* EXERCISE AIM *
Please quote the full book review below word for word, from its title line through its final sentence.

* DOCUMENT PASSAGE *

=====

This Gun for Hire

Published 1936

I read a version of the book in an omnibus edition

This book is grim. War is in the air. Everyone blames the Serbs (how original) for murdering the peace-loving foreign minister of some never-specified German-speaking country in Central Europe. From the second chapter of the book on, ultimata are flying, countries are mobilizing, England is providing gas masks to all citizens and performing gas mask drills. War looks certain. Just days or maybe a week, tops.

Raven is a hitman. He took taken a job to kill an old man on the Continent. He returns to London, gets his £200 and goes back to his sordid life. But they double-crossed him. The £200 are from a bank robbery and the police have distributed the serial numbers to all the shops of London. His face was front page in all the papers until the sudden threat of war pushed it to the back pages. He is now a wanted man for a crime he didn’t commit and he is out for revenge against the people who paid for the hit and double crossed him. Raven follows his employer’s contact to the little town of Nottwich, home of a large arms manufacturer.

Anne Crowder is an actress scrounging for gigs. Mather, detective of Scotland Yard, is her boyfriend. They hope to be married soon, but money is tight. Similar to all detectives with girlfriends, Mather needs a lucky break in his career. Anne will be out of London for two weeks because she just found a job in a little theater in the sleepy town of Nottwich.

=====

* INFORMATION GIVEN *
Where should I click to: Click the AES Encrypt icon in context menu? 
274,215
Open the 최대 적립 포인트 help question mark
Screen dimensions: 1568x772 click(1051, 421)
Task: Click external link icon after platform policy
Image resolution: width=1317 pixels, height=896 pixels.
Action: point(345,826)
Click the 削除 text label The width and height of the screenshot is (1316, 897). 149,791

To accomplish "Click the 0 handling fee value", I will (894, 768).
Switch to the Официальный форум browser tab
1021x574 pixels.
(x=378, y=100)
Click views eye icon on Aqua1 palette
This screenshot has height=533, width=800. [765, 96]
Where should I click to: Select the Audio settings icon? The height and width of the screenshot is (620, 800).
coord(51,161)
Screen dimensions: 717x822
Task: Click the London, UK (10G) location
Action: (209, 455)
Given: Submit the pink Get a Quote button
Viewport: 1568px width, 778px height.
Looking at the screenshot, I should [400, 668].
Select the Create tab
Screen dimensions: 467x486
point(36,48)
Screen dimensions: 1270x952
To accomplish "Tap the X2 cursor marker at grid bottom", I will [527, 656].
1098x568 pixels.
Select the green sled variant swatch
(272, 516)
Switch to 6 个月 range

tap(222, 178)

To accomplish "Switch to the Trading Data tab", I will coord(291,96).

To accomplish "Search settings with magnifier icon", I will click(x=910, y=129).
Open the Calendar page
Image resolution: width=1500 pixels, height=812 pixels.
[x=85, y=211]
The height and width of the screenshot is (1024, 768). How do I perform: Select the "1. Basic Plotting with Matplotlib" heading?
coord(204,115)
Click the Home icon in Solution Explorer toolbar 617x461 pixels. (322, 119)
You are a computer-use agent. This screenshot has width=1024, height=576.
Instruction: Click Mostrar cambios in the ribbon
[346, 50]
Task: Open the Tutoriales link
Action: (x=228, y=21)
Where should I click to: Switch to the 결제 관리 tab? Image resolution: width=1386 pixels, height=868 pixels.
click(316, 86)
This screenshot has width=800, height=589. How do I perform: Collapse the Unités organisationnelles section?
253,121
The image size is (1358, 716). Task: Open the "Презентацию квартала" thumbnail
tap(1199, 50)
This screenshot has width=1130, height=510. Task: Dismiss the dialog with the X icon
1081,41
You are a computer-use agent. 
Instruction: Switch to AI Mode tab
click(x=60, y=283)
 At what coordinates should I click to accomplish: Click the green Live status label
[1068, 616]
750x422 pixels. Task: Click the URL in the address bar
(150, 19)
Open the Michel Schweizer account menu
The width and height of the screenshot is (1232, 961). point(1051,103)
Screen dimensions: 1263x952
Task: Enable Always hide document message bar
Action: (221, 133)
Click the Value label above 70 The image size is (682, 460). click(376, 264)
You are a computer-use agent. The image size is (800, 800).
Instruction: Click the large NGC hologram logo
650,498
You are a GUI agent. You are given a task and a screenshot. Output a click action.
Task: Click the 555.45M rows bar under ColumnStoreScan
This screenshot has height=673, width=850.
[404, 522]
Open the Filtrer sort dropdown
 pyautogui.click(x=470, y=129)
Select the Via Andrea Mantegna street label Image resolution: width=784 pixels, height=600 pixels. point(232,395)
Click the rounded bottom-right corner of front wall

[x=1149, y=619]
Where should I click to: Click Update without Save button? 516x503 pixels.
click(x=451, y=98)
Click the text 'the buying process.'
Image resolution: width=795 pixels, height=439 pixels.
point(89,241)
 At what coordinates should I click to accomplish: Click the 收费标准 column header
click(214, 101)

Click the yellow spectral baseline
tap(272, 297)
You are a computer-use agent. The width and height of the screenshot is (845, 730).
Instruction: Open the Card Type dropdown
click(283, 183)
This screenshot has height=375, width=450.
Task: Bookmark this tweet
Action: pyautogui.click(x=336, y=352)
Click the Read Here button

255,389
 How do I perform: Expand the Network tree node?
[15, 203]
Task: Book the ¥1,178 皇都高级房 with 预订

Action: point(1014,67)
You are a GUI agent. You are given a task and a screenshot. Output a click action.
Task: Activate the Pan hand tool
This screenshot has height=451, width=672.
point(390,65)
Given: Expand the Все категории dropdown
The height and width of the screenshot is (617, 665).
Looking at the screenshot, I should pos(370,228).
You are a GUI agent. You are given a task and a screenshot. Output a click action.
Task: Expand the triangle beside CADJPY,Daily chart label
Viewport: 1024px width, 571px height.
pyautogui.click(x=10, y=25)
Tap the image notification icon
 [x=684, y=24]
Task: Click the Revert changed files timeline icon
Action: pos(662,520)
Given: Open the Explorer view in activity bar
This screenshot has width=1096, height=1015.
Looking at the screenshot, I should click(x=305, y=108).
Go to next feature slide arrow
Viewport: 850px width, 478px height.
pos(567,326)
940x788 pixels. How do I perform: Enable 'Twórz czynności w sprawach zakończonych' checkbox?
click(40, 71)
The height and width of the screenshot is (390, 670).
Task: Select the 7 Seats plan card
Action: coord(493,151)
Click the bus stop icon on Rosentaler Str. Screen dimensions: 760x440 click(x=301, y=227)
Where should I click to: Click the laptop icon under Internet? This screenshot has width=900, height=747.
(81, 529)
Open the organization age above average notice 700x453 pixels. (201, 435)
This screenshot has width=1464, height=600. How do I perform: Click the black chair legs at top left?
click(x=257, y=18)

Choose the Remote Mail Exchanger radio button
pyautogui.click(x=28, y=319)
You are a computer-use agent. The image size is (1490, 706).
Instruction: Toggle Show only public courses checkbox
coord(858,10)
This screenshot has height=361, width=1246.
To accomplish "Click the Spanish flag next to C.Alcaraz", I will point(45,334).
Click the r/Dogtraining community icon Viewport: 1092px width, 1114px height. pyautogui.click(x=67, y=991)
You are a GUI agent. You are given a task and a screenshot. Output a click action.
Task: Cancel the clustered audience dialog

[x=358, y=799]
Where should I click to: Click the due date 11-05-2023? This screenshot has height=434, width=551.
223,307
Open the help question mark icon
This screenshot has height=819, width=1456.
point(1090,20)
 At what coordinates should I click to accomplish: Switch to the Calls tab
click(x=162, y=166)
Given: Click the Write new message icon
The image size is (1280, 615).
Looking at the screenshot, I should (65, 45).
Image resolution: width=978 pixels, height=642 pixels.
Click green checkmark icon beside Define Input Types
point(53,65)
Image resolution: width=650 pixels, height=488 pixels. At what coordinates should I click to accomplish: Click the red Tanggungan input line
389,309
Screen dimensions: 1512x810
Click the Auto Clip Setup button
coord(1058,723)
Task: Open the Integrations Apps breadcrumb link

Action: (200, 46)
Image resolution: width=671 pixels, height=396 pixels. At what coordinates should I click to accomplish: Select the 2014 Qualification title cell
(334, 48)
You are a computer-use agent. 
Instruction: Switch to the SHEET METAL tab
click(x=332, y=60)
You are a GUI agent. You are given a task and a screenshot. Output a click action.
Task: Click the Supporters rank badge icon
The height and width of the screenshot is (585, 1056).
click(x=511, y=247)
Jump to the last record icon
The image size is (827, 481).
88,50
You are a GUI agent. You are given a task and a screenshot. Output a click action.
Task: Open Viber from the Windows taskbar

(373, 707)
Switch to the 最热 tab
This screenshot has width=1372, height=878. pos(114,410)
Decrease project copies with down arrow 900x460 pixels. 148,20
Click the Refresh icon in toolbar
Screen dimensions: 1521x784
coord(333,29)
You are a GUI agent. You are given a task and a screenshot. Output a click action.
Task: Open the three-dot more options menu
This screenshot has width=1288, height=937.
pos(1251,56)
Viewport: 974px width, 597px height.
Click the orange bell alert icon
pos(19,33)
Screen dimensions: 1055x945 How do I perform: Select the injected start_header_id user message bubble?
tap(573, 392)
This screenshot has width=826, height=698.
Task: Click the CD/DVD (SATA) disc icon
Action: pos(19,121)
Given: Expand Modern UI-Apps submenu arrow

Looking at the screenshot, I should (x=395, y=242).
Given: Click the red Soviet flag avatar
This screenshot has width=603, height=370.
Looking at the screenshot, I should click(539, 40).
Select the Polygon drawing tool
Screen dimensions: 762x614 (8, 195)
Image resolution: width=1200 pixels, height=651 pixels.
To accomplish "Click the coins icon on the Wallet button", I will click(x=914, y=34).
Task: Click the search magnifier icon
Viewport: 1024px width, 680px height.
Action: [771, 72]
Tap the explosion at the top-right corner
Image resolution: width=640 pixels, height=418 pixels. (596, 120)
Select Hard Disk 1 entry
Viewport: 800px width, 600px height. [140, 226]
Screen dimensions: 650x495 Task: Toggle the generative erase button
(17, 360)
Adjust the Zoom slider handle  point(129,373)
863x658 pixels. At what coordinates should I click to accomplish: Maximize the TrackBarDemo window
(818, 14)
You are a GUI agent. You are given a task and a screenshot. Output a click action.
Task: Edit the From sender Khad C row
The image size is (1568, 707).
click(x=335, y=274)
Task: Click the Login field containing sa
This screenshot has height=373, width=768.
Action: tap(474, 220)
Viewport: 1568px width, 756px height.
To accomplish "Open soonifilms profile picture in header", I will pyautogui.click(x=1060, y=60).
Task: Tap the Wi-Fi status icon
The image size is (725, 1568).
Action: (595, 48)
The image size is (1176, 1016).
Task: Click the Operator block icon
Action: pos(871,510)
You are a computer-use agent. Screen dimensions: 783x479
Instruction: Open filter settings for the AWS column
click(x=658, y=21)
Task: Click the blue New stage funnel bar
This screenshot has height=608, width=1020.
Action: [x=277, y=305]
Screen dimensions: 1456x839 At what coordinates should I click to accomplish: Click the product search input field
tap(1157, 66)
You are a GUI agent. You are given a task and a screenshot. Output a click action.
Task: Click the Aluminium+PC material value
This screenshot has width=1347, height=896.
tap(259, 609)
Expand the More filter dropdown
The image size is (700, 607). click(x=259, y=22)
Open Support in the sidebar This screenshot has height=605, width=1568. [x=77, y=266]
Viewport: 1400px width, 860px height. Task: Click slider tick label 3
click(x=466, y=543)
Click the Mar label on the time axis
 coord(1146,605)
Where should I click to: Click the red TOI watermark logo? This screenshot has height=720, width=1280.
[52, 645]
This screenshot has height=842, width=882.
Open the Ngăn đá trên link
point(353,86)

=====

* WRITTEN SOLUTION *
This Gun for Hire

Published 1936

I read a version of the book in an omnibus edition

This book is grim. War is in the air. Everyone blames the Serbs (how original) for murdering the peace-loving foreign minister of some never-specified German-speaking country in Central Europe. From the second chapter of the book on, ultimata are flying, countries are mobilizing, England is providing gas masks to all citizens and performing gas mask drills. War looks certain. Just days or maybe a week, tops.

Raven is a hitman. He took taken a job to kill an old man on the Continent. He returns to London, gets his £200 and goes back to his sordid life. But they double-crossed him. The £200 are from a bank robbery and the police have distributed the serial numbers to all the shops of London. His face was front page in all the papers until the sudden threat of war pushed it to the back pages. He is now a wanted man for a crime he didn’t commit and he is out for revenge against the people who paid for the hit and double crossed him. Raven follows his employer’s contact to the little town of Nottwich, home of a large arms manufacturer.

Anne Crowder is an actress scrounging for gigs. Mather, detective of Scotland Yard, is her boyfriend. They hope to be married soon, but money is tight. Similar to all detectives with girlfriends, Mather needs a lucky break in his career. Anne will be out of London for two weeks because she just found a job in a little theater in the sleepy town of Nottwich.